• Check your understanding
1: In the interview excerpt, what hallucinogen does the man in Paul Theroux's book take?
2: Please repeat the part of the interview excerpt that opens with the words containing "ERNESTO QUINONEZ: Coming" and closes with "the Greek gods.".
3: Pick up the interview excerpt about How to Read a Novelist after its last line and carry it forward.

• Given text
########
JOHN FREEMAN: Absolutely.
ERNESTO QUINONEZ: Coming to this book, How to Read a Novelist, which is all these interviews that John has done with all these writers, one that struck me was Paul Theroux. Paul Theroux says-- and I wanted to ask you what was that about-- he says, people don't write about sex anymore. Well, what planet is he in? People don't write about sex? I mean, did you give him a copy of Shades of Grey?
JOHN FREEMAN: No, this-- I should say that this interview was conducted pre- Shades of Grey. And it was when he had written a book about a guy who goes to Ecuador and takes ayahuasca, which is a hallucinogen, which William Burroughs and all these other people took, which, for the purposes of the novel, it induces temporary blindness but total hornality, where all he wants to do is have sex.
ERNESTO QUINONEZ: But you're blind.
JOHN FREEMAN: But you're blind.
ERNESTO QUINONEZ: Sounds like the Greek gods.
########
• Record set
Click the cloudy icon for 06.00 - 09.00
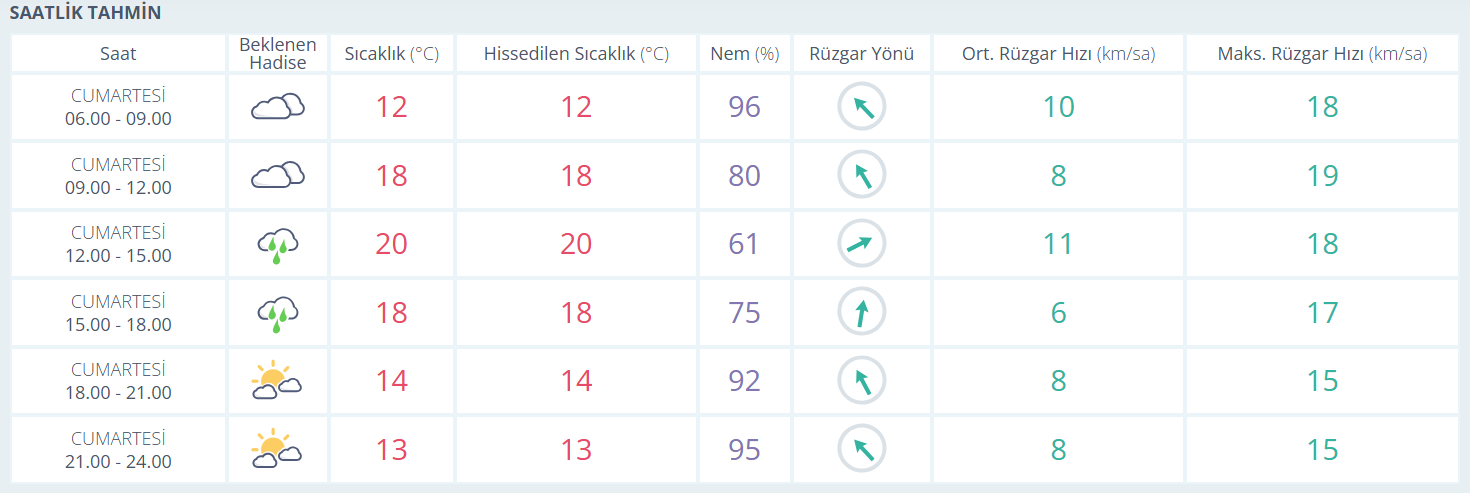1470x493 pixels. [x=277, y=106]
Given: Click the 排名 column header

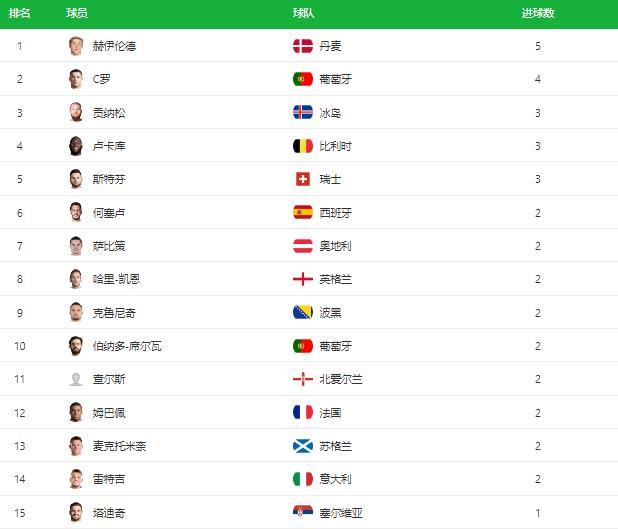Looking at the screenshot, I should click(x=20, y=13).
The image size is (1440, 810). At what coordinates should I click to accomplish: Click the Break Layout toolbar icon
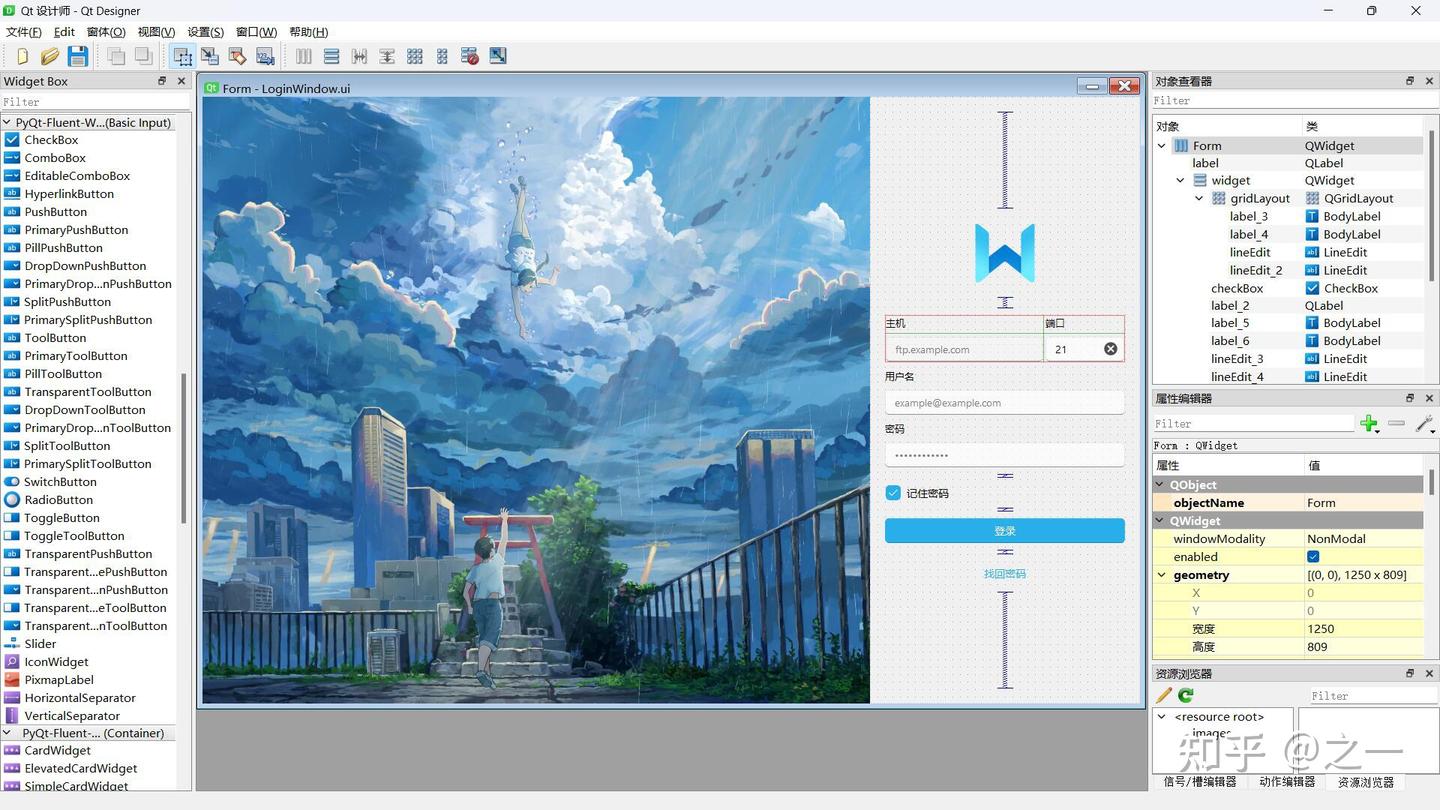click(x=469, y=56)

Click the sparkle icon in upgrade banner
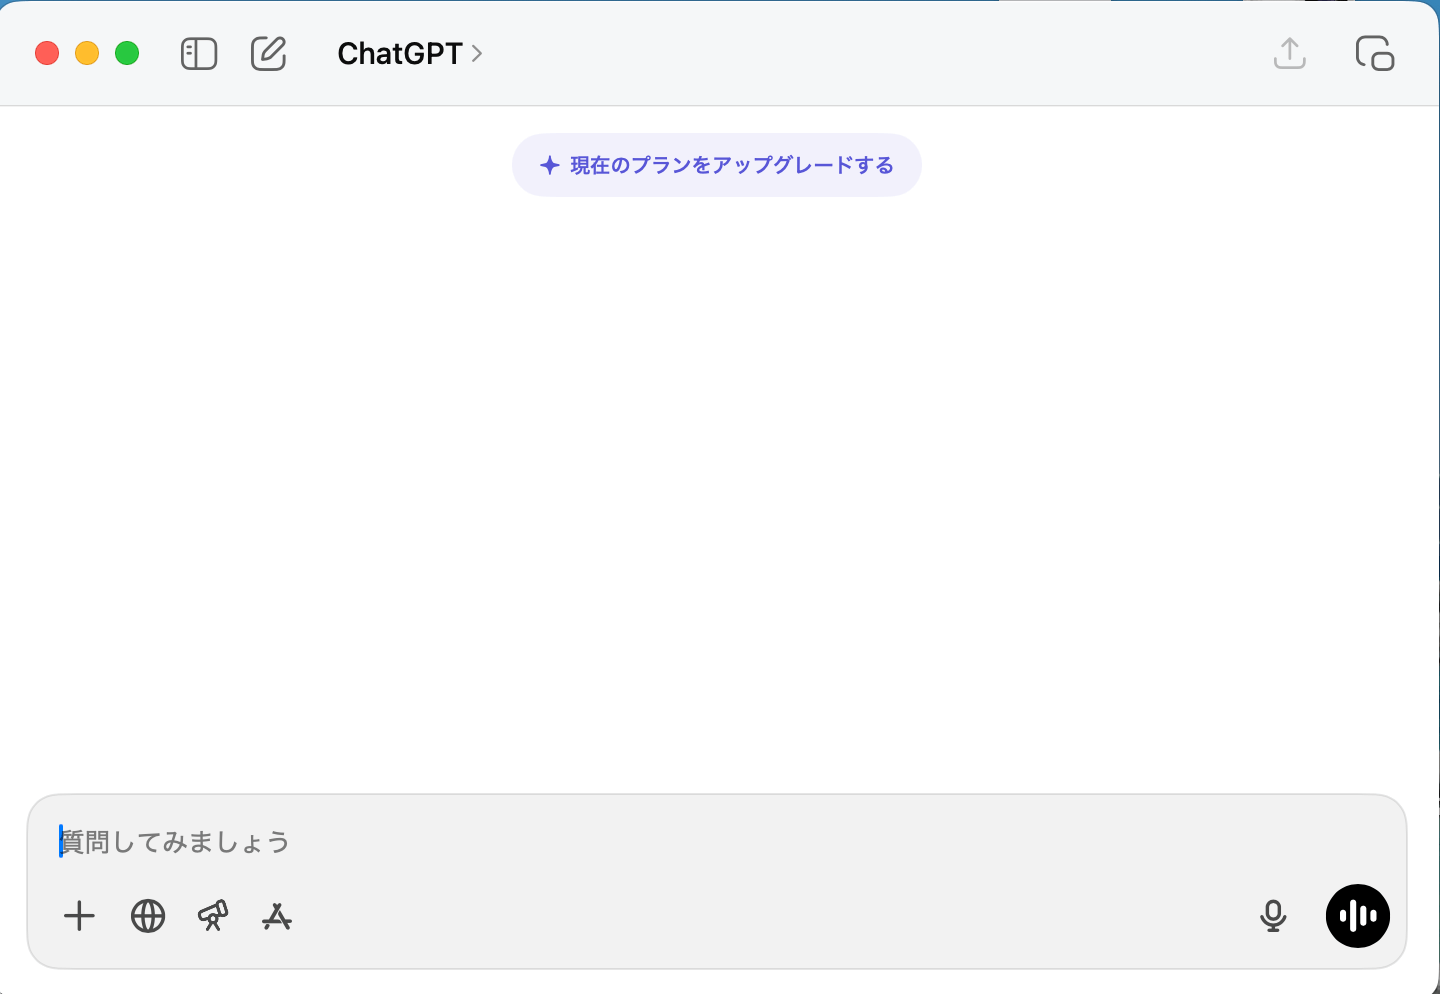549,166
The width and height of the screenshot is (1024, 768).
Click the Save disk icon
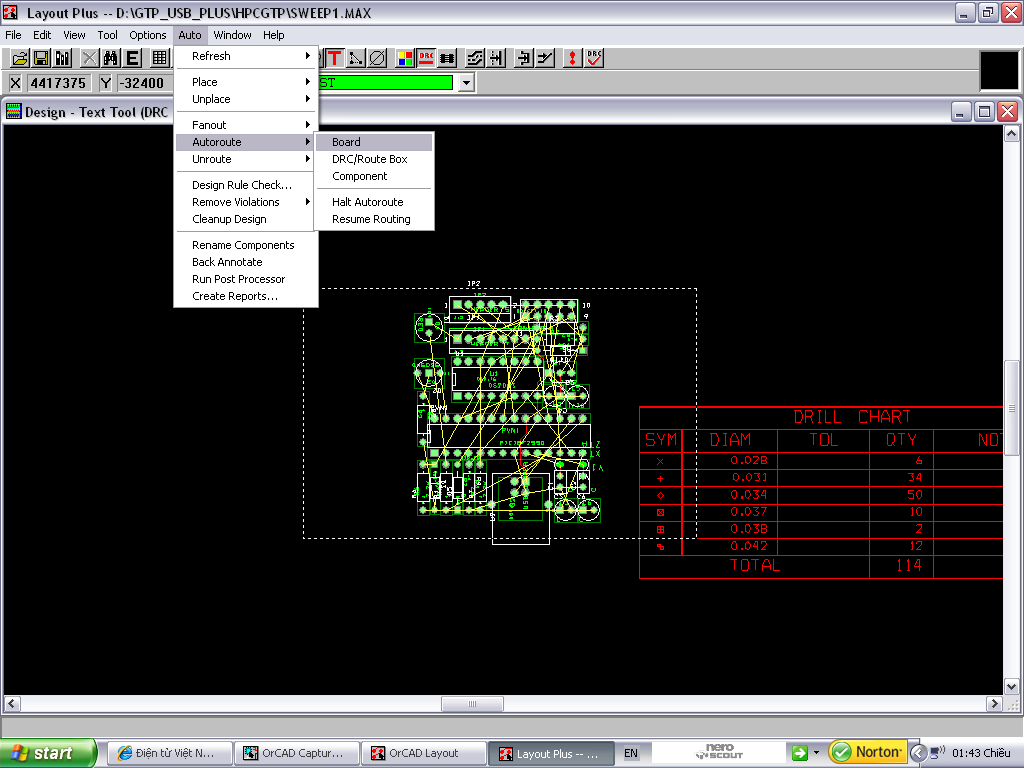(42, 58)
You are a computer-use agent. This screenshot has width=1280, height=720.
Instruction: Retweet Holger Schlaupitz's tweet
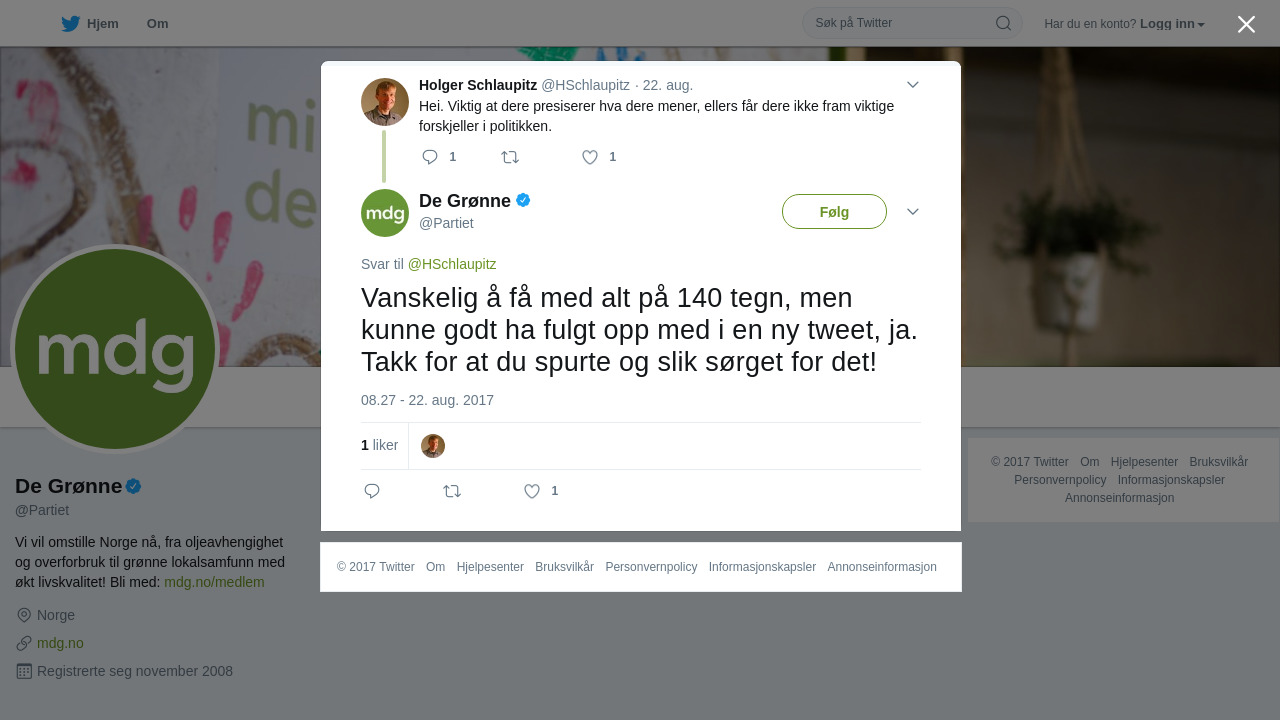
########
• Answers
1: Ayahuasca

2:
ERNESTO QUINONEZ: Coming to this book, How to Read a Novelist, which is all these interviews that John has done with all these writers, one that struck me was Paul Theroux. Paul Theroux says-- and I wanted to ask you what was that about-- he says, people don't write about sex anymore. Well, what planet is he in? People don't write about sex? I mean, did you give him a copy of Shades of Grey?
JOHN FREEMAN: No, this-- I should say that this interview was conducted pre- Shades of Grey. And it was when he had written a book about a guy who goes to Ecuador and takes ayahuasca, which is a hallucinogen, which William Burroughs and all these other people took, which, for the purposes of the novel, it induces temporary blindness but total hornality, where all he wants to do is have sex.
ERNESTO QUINONEZ: But you're blind.
JOHN FREEMAN: But you're blind.
ERNESTO QUINONEZ: Sounds like the Greek gods.

3:
JOHN FREEMAN: Yeah. Theroux came from a different era of writing about sex, which is like, you have to be as anatomical and specific as possible, preferably with rolling camera shots. And obviously, sex changes as our behavior changes. I think what he meant, probably, is that the power of sex to shock is not there anymore. And he grew up in an era where you had to buy pornography from illicit storefronts in black bags. And now someone here could be downloading it right now because I'm so boring. And that is a significant change.
And I do find-- when I was at Granta, we made an issue about sex, and it was really hard to fill because writing about sex is often-- it's writing about intimacy, which is difficult as it is. It's hard to storyboard that anyway. And then on top of that, in a world in which we're saturated with pornography, it's hard to write about sex without being realistic because we have all these images in our heads about what sex probably looks like. But novels are not, and fiction is not what life looks like. It's what life feels like. And I think maybe that's what he was also writing about or talking about, when he talked about sex.
ISHION HUTCHINSON: I want to jump quickly to the book as well because I read it in one sitting. It was fascinating. And what I really love is the way in which you manage the tone here, which is often critical but very personal, as well. And I think it's a style that is hard to take do seriously. And I wonder if you could talk a bit about that synthesis. How did you arrive at it? Is it natural? Did it evolve?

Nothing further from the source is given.